━━━ STORED DATA

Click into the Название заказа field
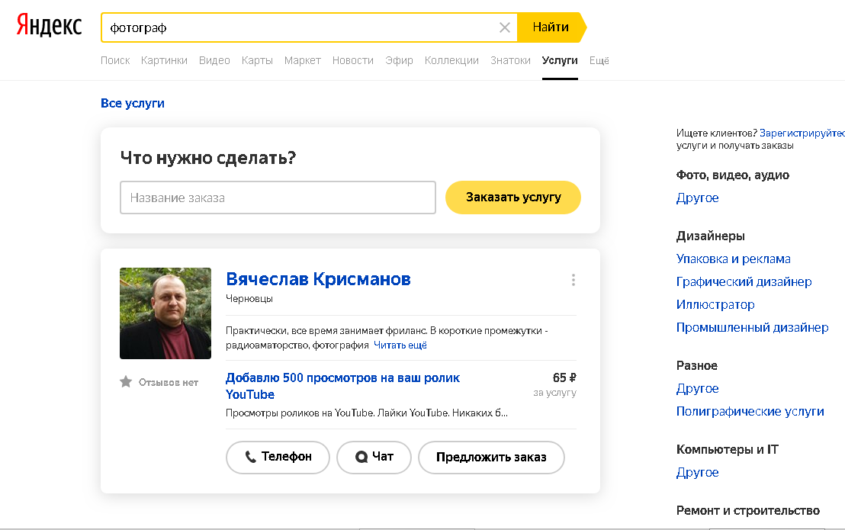The width and height of the screenshot is (845, 530). 278,198

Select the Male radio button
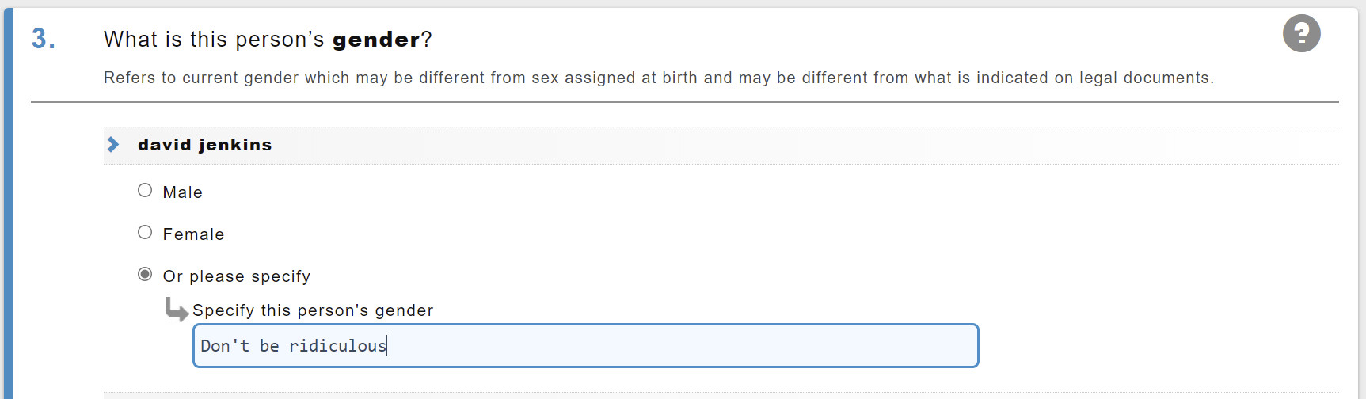point(145,190)
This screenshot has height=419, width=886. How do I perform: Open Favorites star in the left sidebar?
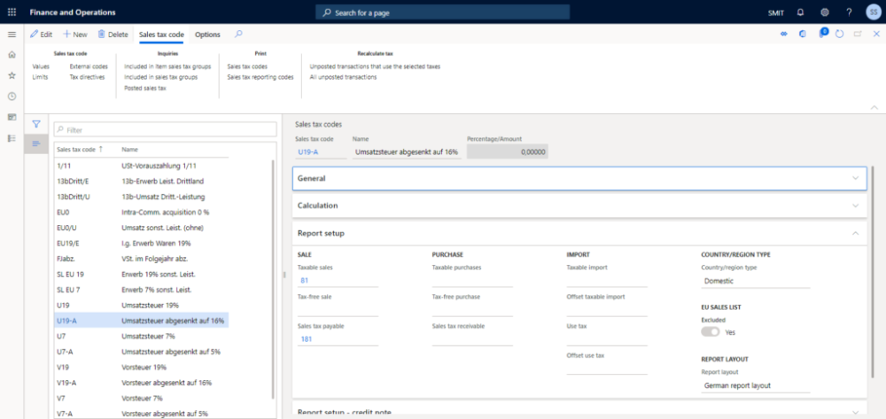[12, 75]
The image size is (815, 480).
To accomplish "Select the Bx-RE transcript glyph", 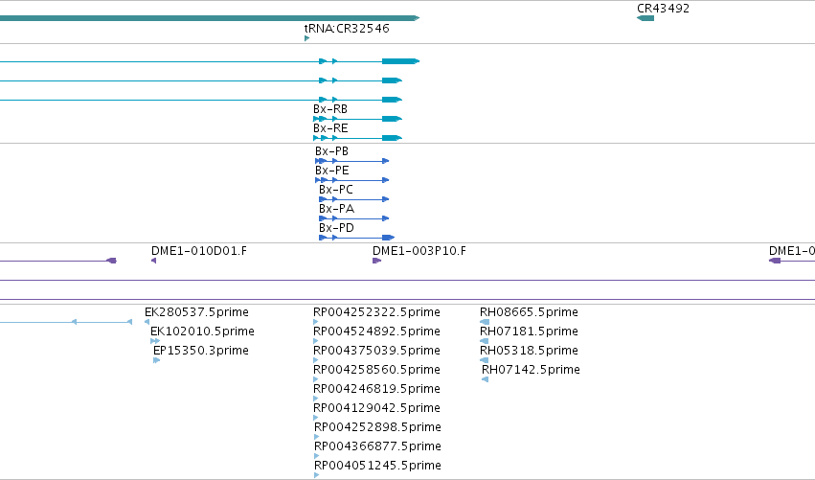I will click(357, 138).
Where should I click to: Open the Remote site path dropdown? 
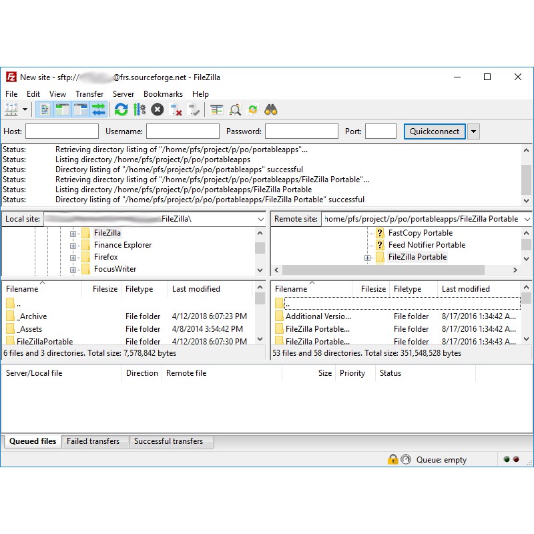527,219
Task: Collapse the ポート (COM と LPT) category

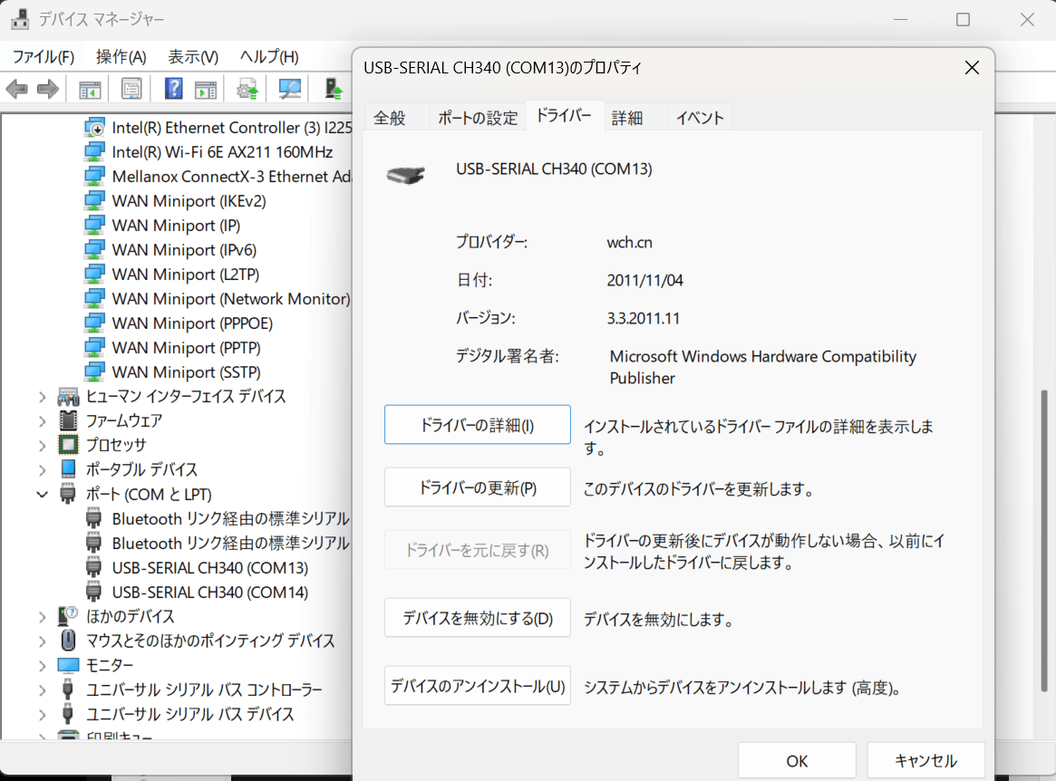Action: [x=42, y=495]
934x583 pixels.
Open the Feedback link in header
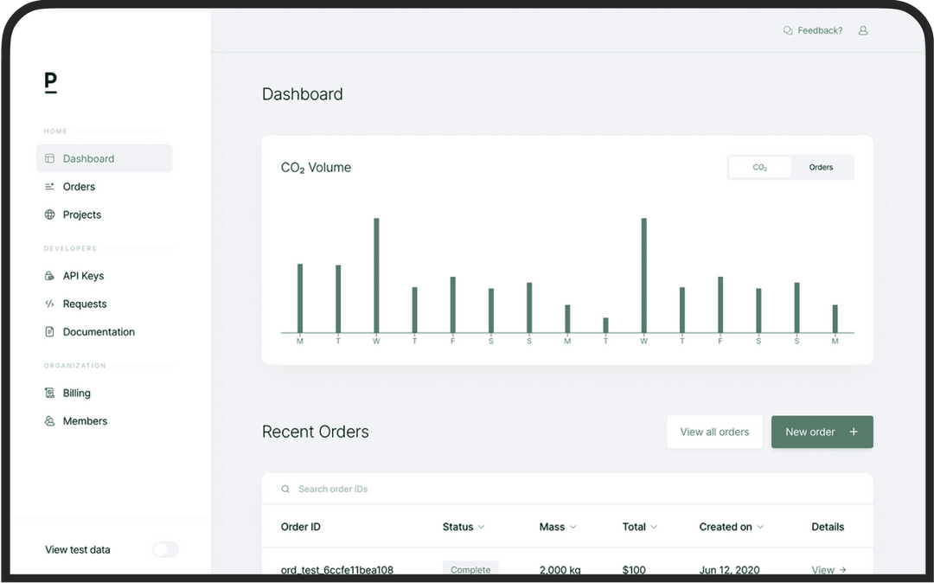click(812, 31)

━━━━━━

**YOUR GOAL**
Print each line of the listing, starting at its first and ending with the line that holds "The image size is (815, 480).", but skip any pictures.

**EXERCISE SOLUTION**
Click into the Название заказа field
The width and height of the screenshot is (845, 530). 278,198

Select the Male radio button
point(145,190)
This screenshot has height=419, width=886. How do I perform: Open Favorites star in the left sidebar?
[12, 75]
The image size is (815, 480).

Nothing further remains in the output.